E a canção não é da Suzanne Vega.

Havia uma canção da Suzanne Vega, “The Long Voyage”, e eu embrenhada em versos e em rascunhos medíocres num caderno negro Moleskine que agora anda perdido nas prateleiras das minhas estantes. A designação de "menina das letras" pode justificar a minha passagem pelo mundo e tornar o sentimento de estranheza (causado por um fuso horário que nunca existiu) no princípio da menor incerteza possível. O livro de contos há-de sair em breve, prometo-te. Até lá, deixo-te o meu coração povoado de linhas e de estórias que, para já, não têm rumo.

14.8.05

Restos de um poema de uma canção sem nome.
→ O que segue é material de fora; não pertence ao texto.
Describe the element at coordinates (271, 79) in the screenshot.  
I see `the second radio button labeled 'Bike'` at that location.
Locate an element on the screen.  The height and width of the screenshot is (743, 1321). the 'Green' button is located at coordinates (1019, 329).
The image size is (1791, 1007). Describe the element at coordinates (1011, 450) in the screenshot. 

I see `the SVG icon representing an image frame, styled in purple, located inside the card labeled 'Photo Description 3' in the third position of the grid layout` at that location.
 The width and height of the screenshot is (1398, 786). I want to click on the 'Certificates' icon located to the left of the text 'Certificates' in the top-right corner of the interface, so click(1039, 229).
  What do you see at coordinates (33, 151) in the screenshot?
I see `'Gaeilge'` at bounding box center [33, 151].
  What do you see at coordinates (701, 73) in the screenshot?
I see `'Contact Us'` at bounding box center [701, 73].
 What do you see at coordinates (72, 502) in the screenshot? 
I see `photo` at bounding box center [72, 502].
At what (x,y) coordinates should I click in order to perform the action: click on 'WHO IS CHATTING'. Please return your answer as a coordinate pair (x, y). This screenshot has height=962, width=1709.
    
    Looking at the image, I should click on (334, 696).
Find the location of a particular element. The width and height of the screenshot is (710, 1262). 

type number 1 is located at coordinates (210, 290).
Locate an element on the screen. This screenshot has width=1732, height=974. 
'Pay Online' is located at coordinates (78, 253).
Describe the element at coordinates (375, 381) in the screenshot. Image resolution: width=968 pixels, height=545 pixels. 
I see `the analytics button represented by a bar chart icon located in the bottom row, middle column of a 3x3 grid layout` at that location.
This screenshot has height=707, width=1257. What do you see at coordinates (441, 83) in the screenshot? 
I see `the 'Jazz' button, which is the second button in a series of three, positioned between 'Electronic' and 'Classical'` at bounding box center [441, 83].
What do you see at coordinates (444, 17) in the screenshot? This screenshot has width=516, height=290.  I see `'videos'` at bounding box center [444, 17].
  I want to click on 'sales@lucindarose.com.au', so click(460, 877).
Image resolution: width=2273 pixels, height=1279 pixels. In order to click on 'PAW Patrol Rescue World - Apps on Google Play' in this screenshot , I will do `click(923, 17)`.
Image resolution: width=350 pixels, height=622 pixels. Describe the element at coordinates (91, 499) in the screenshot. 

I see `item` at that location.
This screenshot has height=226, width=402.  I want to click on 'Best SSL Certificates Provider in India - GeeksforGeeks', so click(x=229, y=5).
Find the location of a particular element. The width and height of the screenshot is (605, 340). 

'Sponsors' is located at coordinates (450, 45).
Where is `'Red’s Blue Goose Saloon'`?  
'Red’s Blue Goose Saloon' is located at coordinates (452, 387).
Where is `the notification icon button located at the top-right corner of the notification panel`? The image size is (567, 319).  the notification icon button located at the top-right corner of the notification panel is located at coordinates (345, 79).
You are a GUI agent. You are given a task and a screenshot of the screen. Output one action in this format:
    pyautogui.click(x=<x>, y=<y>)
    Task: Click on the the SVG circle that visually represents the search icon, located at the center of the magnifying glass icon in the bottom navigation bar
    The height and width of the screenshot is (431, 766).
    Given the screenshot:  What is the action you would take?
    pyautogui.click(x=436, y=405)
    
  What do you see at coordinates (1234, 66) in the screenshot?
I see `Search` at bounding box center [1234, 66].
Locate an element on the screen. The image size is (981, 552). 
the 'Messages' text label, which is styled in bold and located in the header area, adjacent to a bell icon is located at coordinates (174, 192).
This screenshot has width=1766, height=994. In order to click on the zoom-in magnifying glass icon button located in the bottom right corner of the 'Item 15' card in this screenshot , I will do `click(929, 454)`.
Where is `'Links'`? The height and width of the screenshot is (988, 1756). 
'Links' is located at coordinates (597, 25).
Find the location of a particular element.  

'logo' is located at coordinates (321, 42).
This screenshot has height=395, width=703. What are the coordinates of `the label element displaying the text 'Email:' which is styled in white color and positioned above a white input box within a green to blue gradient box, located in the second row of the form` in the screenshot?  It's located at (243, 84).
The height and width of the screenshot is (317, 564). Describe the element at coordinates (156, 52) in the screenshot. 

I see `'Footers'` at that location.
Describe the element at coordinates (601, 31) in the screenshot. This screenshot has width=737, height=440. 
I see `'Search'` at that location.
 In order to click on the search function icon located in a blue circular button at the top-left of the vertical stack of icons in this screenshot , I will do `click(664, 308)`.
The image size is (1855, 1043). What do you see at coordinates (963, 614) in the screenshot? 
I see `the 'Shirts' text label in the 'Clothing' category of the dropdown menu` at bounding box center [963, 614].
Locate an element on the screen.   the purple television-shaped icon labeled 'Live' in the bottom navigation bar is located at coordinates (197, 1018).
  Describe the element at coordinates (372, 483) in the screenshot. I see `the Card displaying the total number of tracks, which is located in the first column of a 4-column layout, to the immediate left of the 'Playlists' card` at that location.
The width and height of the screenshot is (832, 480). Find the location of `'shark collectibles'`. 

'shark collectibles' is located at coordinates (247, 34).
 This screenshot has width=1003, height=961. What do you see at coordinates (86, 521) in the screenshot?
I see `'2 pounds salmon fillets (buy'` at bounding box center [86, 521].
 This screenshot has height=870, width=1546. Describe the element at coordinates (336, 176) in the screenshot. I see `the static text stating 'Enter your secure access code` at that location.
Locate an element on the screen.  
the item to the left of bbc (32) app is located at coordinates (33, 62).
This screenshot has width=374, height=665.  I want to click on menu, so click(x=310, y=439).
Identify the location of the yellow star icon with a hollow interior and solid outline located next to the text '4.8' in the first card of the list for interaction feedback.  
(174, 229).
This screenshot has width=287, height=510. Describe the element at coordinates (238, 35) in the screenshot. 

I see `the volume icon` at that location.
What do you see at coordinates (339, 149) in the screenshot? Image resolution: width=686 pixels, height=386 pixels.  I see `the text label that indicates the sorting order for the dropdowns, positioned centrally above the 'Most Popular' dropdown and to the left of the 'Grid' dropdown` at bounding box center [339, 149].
A realidade e, em seguida, o estado do tempo.

3.8.05

Excertos de uma carta a um amigo.

I

Os passos das freiras, pela manhã, nos corredores gigantes e frios anunciavam a alvorada e faziam estremecer as meninas, ainda nos seus leitos pálidos,absortas em pensamentos que Jesus de certo desaprovaria, mesmo no alto do seu esplendor e complacência de santo. Era Pecado e um arrepio de frio cortava-lhes o corpo de uma vez só. O medo surge materializado, pela primeira vez, no murmúrio implacável e poderoso do Pecado. De noite, as horas eram de sobressalto, porque os santos saíam do altar e dos quadros pendurados nas paredes húmidas e dançavam ao som de cânticos mórbidos que, muito devagar, iam anunciando o inferno. Nas noites de Inverno, ouvia-se o crepitar das chamas, mesmo por debaixo do soalho de madeira e as meninas abraçavam-se ao terço, a rezar.

II

O medo corrói-nos os olhos e o coração, a pouco e pouco, (...). Os anos são medidos, não raras vezes, pela contagem de membros e talentos que ainda nos restam e pelo número de amputações que o medo já nos causou. Somos esperas silenciosas e o medo alimenta-se de esperas e de amores desfeitos. Com o passar dos anos, o medo carcome-nos o coração e, no seu lugar, instaura uma caixa vazia, onde ressoam apenas pequenas batidas mecânicas e frias que anunciam que, para infelicidade da alma, o corpo ainda vive. O medo come diariamente as nossas quedas vertiginosas, as dores de cabeça constantes, o cansaço e ódio pelo passar silencioso das horas. (...) Somos filhos do medo, submersos irremediavelmente nas suas raízes que, há muito, se cravam sob a nossa pele. Temos horror ao vazio e ao silêncio porque quando nada existe ouvimos apenas o tic-tac do relógio do medo que anuncia que o Juízo Final – o dia em que o medo tomará conta do nosso corpo - se aproxima a passos largos.

III
O medo nasce da estúpida inclinação natural que o homem tem para o amor. Infeliz aquele que ama com todas as suas entranhas, porque rapidamente ficará sem elas. (...) O medo é, portanto, filho do amor e tem mãos de gigante. (...)

IV
(...)

V
Ainda te consegues lembrar dos primeiros instantes de uma paixão, abstraindo-te do amor que agora sentes?(...)

VI
Esquece os passos das freiras. Entra na casa antiga. Ouve com atenção o som dos teus passos misturado com o teu próprio respirar, cada vez mais pesado. Sem medo, abre as grandes portas que encerram as enormes janelas e afasta, num gesto só, as pesadas cortinas de veludo que ali jazem há décadas. É muito provável que a luz te possa cegar. Perde-se sempre o hábito às coisas, aceita o destino com naturalidade. Porém, no meio da enfermidade, o medo vai morrendo com o reflexo do sol, como se de uma bactéria húmida se tratasse. É um processo lento, meu amigo, mas a pouco e pouco hás-de recuperar a visão, outra vez. Não entres em pânico. Os olhos estão apenas a habituar-se à claridade.

(...)
02 de Agosto de 2005

2.8.05

Um fragmento de "Lunar", um conto de "Antídoto"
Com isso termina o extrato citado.